Audiophiles following the news cycle know by now that the new
AudioQuest Dragonfly Cobalt is out. About 3 weeks back, I noticed out of the blue (no pun intended), almost all mainstream audiophile websites had a post or promotional "give away" for one of these! Clearly this made a significant splash in the collective audiophile psyche.
Over the years, I've reviewed and measured these little USB DAC devices going back to the
Dragonfly v1.2 in 2014. More recently, I wrote a series on the
Dragonfly Black in 2017 with a good chunk of that looking at
MQA "rendering". Note that I don't have the Black v1.5 here for direct comparison and will instead refer to those older results and articles as appropriate.
Here then are the 3 Dragonflies (Dragonflys?) I have in for a listen and on the "test bench" for direct comparison. From left to right - v1.2 (released 2014),
Red (2016, ~US$200),
Cobalt (2019, ~US$300):
As usual, I will start with building up the objective results and then later in the post, I'll talk about subjective listening impressions and broader ideas. I know this sequence appears backwards compared to how audiophile reviews usually are structured. Most reviews typically start with background on companies, personal anecdotes, people involved in the product, rationale, etc. If one is fortunate, maybe a sidebar or graphs at the bottom of the review for objective results.

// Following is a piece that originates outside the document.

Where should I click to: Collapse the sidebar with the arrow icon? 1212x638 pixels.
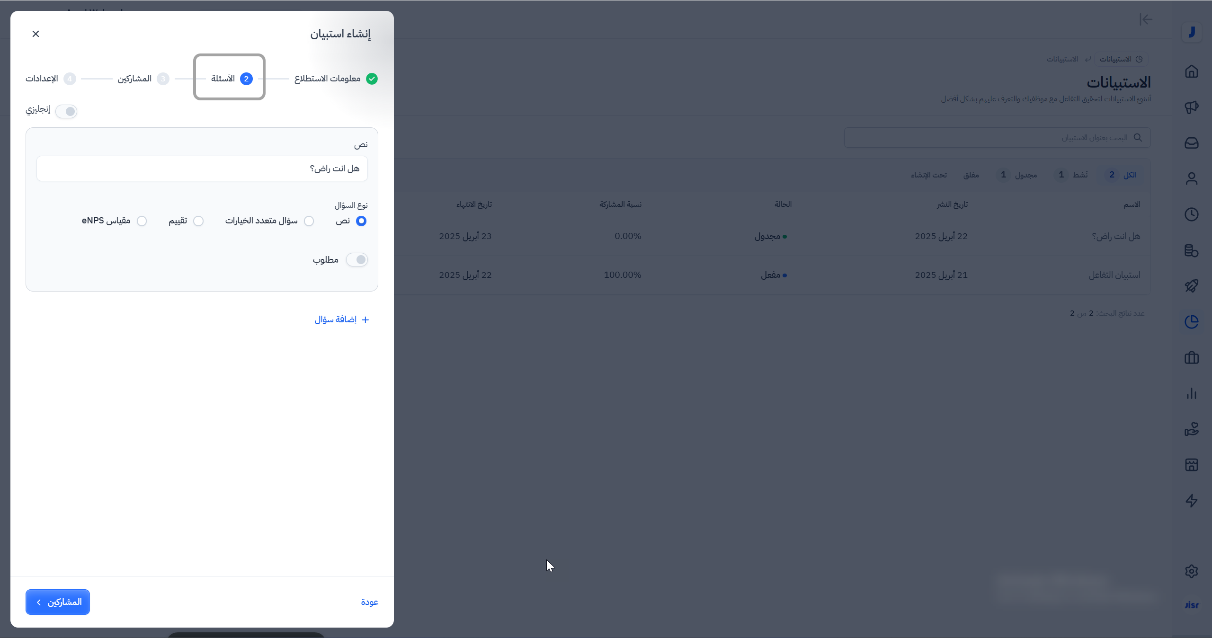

As a "more objective" audiophile, the typical sequence above is not how I would prefer to learn about a new product. There are often insights one can gain through disciplined objective evaluation one simply cannot get based on company literature or even just listening unless one were truly meticulous.
Objective results apply to us all, while subjectivity is the domain of the individual. As such, technical adequacy and fidelity IMO are much more interesting and significant than a company's history, who the "guru" was behind it, or to be honest, what the reviewer "heard" or probably more often than admitted,
thought they "heard"; I'd rather leave many of those items as sidebars.